Note: Chart from ASPE.hhs.gov Issue Brief: "Growth in Medicare Spending Per Beneficiary Continues to Hit Historic Lows." by Richard Kronick and Rosa Po. H/T Austin Frakt in the JAMA Forum.
Beyond then, it exists, but at growth rate much slower than the historical average (over GDP +2 percent). In fact, the assumed growth rate is slower than most health care economists, along with the Simpson-Bowles Commission use as a target (GDP +1 percent).
The total increase in Medicare costs from inflation is only 0.7 percent of GDP. Alternatively, growth due to aging accounts for 1.9 percent of GDP.
In some ways this is good news for those who want to put the nation on a more sustainable fiscal course -- because it means the solutions are technically easier to figure out. With health care inflation, scholars have yet to find a “silver bullet” that would easily transition our inefficient health care system as a whole into either a much more efficient public-private hybrid, or even to a public system with the government obtaining more power to lower health care prices.
Instead, the solution needed is to simply lower promised benefits, increase cost-sharing, or more generally increase government revenues to pay for new beneficiary spending, or some combination. We would just need to mathematically account for the new ratio of workers to retirees we are expecting once the baby boomers leave the workforce.
Yet, in a political sense, this makes solutions harder in two ways.

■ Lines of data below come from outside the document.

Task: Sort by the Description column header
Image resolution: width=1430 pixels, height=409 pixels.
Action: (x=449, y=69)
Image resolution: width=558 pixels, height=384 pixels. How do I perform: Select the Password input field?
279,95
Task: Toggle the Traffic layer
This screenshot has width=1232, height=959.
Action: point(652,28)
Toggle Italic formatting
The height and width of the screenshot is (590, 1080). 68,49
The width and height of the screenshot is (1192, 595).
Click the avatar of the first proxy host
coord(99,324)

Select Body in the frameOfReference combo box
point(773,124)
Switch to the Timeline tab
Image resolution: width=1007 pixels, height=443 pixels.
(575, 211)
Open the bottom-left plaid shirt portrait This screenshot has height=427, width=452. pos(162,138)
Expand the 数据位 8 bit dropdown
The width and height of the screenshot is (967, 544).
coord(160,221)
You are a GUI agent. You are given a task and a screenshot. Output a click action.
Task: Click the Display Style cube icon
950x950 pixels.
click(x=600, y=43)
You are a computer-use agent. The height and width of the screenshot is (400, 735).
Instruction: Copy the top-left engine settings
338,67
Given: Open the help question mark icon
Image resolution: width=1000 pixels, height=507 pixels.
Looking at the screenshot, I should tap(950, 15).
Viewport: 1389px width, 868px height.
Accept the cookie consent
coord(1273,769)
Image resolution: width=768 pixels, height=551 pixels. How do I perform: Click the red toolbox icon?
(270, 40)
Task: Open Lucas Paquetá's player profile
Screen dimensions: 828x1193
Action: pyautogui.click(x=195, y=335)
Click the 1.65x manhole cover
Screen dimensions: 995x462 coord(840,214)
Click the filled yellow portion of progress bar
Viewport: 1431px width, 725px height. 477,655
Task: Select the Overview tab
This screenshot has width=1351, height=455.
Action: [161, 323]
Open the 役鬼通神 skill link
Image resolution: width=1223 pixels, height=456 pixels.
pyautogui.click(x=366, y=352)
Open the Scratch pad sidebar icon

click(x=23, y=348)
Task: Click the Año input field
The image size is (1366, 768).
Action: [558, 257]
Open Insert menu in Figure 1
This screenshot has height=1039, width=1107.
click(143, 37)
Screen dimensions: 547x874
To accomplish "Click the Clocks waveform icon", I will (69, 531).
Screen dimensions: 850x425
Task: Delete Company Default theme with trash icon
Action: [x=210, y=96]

When dealing with health care inflation, there is a promise that we can get more bang-for-the-buck without anyone really “losing” since we can call a substantial chunk of health care spending “waste” as our high costs aren’t giving us concomitant health benefits. The ratio problem is not one that can be perpetually solved by riding the system of waste.
The other political difficulty is that it is much more difficult to argue for delaying action if we are trying to correct a ratio problem. With health care inflation, it might take a long time to figure out the best systemic changes to accomplish our goals. The ratio problem however, is one we know is coming, and the sooner we act, the better off everyone involved is since the sooner you take action to correct it, the less dramatic steps you have to impose on any single generational cohort.
It is worth pointing out that it is possible, even likely, that current projections for the slower-than-normal growth in health care inflation are far too optimistic. Either the recent slowdown will dramatically reverse as the economy picks up after a drawn-out recovery, or the projected reductions for provider payments in Medicare will prove too austere relative to the private sector and thus become unsustainable. Yet, even were this to be the case, the resulting increase in spending will still come on top of the increased spending due to aging -- thus not changing the basic budgetary case for tackling that problem as soon as possible. Especially since the ideal reforms to deal with the aging problem should be phased in over a long period of time.
As the recent GAO study highlighted:
“Reducing health care cost growth alone...is not sufficient to put the federal budget on a sustainable path. Even in simulations assuming health care cost growth can be constrained for an extended period, our simulations show debt held by the public rising as a share of GDP over time, particularly assuming historical trends and policy preferences for revenue and other spending continue. Therefore, more needs to be done to change the fiscal path.” (p. 40-41)
1Between 2020 and 2035 there is only a small divergence (a Medicare spending difference of about 0.28% of GDP) between the Trustee’s “Full Alternative Scenario” and the Trustee’s alternative used here -- which assumes the ACA’s productivity updates and spending reductions, with only the “doc fix” taken into account.